**Material**
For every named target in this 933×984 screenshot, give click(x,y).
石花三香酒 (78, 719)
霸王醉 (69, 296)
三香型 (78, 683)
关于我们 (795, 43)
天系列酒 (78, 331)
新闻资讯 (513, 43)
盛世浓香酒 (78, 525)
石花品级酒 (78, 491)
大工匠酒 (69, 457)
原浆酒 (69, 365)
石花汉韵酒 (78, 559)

**Description of the task**
Copy out the material above with every "screenshot" changed to "page", keeping everything else the same.

**Answer**
For every named target in this 933×984 page, give click(x,y).
石花三香酒 (78, 719)
霸王醉 (69, 296)
三香型 (78, 683)
关于我们 (795, 43)
天系列酒 (78, 331)
新闻资讯 (513, 43)
盛世浓香酒 (78, 525)
石花品级酒 (78, 491)
大工匠酒 (69, 457)
原浆酒 (69, 365)
石花汉韵酒 (78, 559)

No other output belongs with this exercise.